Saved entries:
····················
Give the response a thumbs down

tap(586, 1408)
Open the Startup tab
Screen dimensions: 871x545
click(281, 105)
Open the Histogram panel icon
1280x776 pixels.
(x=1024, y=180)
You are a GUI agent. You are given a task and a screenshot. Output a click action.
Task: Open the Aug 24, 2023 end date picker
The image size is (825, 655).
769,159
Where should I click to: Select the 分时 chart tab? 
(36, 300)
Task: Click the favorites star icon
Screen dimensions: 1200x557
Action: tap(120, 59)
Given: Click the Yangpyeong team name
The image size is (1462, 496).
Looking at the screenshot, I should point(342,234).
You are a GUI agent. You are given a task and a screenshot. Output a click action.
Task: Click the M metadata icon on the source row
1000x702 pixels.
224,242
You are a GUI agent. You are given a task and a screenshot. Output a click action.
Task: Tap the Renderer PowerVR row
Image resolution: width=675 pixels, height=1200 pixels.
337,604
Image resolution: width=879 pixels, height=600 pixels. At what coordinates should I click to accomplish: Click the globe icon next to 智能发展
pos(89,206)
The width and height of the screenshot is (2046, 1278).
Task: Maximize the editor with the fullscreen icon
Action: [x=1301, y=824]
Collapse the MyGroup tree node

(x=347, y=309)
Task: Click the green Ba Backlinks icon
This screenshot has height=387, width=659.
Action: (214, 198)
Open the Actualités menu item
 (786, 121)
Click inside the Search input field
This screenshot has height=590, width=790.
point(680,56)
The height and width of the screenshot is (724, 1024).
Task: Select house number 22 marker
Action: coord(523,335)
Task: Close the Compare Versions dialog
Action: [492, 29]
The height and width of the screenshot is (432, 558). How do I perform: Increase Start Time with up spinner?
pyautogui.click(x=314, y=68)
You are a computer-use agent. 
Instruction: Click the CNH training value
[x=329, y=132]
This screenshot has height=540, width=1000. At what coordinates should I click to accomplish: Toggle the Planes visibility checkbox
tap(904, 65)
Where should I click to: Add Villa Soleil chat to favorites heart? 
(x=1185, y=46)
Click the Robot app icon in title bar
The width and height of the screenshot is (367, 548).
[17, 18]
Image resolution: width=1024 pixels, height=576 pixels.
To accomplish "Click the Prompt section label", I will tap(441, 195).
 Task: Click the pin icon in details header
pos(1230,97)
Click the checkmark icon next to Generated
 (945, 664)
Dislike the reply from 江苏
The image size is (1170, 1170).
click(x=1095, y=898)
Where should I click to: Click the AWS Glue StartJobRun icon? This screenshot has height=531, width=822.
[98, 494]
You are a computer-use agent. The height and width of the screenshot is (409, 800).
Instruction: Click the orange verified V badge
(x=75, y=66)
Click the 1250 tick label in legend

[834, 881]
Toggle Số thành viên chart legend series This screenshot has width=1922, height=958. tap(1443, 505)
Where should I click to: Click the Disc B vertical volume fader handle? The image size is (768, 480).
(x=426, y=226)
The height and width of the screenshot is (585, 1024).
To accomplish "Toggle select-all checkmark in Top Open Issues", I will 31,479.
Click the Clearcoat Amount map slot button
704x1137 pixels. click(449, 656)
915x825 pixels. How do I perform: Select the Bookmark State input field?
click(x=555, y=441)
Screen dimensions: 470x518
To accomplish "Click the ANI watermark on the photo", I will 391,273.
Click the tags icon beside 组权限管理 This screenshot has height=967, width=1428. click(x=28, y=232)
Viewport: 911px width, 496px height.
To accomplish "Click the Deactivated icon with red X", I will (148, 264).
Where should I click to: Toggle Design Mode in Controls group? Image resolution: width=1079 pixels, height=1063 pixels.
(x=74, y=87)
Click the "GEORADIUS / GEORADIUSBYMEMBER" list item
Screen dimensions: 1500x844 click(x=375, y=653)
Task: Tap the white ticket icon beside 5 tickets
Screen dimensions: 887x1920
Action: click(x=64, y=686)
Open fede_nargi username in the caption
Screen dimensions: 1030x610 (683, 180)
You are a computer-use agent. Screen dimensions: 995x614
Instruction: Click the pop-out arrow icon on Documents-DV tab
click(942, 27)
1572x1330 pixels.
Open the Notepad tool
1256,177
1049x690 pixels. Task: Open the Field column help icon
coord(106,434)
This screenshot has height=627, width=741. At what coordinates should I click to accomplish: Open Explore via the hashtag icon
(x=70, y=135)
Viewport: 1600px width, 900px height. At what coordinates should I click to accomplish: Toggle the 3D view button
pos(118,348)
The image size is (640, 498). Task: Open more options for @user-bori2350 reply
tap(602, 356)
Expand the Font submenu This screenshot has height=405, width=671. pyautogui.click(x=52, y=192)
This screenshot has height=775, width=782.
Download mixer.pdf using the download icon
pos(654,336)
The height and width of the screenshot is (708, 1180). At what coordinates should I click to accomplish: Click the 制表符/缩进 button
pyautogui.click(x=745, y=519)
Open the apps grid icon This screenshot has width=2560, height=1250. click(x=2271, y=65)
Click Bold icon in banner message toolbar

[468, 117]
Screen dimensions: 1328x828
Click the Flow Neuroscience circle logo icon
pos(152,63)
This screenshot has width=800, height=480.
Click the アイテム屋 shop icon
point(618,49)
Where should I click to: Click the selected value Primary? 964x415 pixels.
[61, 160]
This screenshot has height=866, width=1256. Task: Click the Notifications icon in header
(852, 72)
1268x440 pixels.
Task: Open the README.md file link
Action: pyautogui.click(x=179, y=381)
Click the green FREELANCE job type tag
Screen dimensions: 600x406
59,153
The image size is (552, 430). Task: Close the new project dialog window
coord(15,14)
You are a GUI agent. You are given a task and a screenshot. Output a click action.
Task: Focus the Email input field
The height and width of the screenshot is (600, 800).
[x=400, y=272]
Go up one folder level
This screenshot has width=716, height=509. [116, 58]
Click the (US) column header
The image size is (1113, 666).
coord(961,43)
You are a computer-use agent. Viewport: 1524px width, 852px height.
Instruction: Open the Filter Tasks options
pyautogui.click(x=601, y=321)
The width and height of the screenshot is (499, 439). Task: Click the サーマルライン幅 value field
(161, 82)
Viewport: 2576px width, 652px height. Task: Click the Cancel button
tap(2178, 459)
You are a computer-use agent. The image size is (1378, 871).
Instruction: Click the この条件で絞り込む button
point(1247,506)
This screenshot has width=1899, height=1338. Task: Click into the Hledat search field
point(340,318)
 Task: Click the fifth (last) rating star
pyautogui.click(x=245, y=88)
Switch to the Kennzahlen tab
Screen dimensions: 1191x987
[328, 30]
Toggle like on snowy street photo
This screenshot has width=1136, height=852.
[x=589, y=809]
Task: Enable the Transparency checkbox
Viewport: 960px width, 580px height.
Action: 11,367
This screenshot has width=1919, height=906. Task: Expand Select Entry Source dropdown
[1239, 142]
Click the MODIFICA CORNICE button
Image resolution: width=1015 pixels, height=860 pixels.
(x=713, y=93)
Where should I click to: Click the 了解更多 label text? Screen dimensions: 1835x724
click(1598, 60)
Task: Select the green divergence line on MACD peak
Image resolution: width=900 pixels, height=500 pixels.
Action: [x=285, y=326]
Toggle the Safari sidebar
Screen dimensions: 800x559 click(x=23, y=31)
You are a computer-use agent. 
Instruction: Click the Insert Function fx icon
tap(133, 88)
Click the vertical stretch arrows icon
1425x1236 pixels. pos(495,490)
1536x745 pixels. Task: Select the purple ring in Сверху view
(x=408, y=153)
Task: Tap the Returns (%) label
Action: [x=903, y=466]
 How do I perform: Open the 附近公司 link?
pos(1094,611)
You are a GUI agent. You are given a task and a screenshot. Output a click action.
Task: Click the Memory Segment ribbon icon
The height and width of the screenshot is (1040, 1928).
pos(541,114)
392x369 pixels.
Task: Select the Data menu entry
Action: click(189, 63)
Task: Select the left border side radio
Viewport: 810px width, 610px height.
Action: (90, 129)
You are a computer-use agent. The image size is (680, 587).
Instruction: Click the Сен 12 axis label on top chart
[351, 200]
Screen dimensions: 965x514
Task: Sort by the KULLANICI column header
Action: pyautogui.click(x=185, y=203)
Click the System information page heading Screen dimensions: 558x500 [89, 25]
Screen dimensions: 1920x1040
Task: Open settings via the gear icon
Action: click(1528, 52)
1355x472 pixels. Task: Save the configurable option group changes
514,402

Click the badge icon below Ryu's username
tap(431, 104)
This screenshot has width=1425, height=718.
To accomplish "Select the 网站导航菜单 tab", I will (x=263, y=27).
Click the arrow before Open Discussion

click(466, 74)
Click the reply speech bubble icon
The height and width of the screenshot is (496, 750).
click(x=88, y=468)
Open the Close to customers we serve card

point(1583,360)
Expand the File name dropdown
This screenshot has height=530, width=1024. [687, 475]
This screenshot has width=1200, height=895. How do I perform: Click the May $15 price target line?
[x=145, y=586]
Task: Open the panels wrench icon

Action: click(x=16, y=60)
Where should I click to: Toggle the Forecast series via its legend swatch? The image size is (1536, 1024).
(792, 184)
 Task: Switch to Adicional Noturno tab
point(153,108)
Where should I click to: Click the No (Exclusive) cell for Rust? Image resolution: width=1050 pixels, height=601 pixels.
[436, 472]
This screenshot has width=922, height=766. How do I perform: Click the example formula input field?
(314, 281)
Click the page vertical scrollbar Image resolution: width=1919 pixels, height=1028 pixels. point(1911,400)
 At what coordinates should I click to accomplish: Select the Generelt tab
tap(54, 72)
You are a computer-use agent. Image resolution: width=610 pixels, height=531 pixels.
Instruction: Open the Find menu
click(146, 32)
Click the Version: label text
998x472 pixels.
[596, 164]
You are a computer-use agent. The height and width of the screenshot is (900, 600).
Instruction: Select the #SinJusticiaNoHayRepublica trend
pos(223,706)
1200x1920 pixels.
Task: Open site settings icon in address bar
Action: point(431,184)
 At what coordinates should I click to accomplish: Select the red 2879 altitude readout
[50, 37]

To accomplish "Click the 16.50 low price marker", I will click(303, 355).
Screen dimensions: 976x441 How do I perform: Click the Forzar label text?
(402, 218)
····················
A word-for-word copy of the lines above from the one with "Task: Click the fifth (last) rating star" through the one with "You are a computer-use agent. The image size is (680, 587).", inclusive, is the only output wanted.

◆ **Reply**:
 Task: Click the fifth (last) rating star
pyautogui.click(x=245, y=88)
Switch to the Kennzahlen tab
Screen dimensions: 1191x987
[328, 30]
Toggle like on snowy street photo
This screenshot has width=1136, height=852.
[x=589, y=809]
Task: Enable the Transparency checkbox
Viewport: 960px width, 580px height.
Action: 11,367
This screenshot has width=1919, height=906. Task: Expand Select Entry Source dropdown
[1239, 142]
Click the MODIFICA CORNICE button
Image resolution: width=1015 pixels, height=860 pixels.
(x=713, y=93)
Where should I click to: Click the 了解更多 label text? Screen dimensions: 1835x724
click(1598, 60)
Task: Select the green divergence line on MACD peak
Image resolution: width=900 pixels, height=500 pixels.
Action: [x=285, y=326]
Toggle the Safari sidebar
Screen dimensions: 800x559 click(x=23, y=31)
You are a computer-use agent. 
Instruction: Click the Insert Function fx icon
tap(133, 88)
Click the vertical stretch arrows icon
1425x1236 pixels. pos(495,490)
1536x745 pixels. Task: Select the purple ring in Сверху view
(x=408, y=153)
Task: Tap the Returns (%) label
Action: [x=903, y=466]
 How do I perform: Open the 附近公司 link?
pos(1094,611)
You are a GUI agent. You are given a task and a screenshot. Output a click action.
Task: Click the Memory Segment ribbon icon
The height and width of the screenshot is (1040, 1928).
pos(541,114)
392x369 pixels.
Task: Select the Data menu entry
Action: click(189, 63)
Task: Select the left border side radio
Viewport: 810px width, 610px height.
Action: (90, 129)
You are a computer-use agent. The image size is (680, 587).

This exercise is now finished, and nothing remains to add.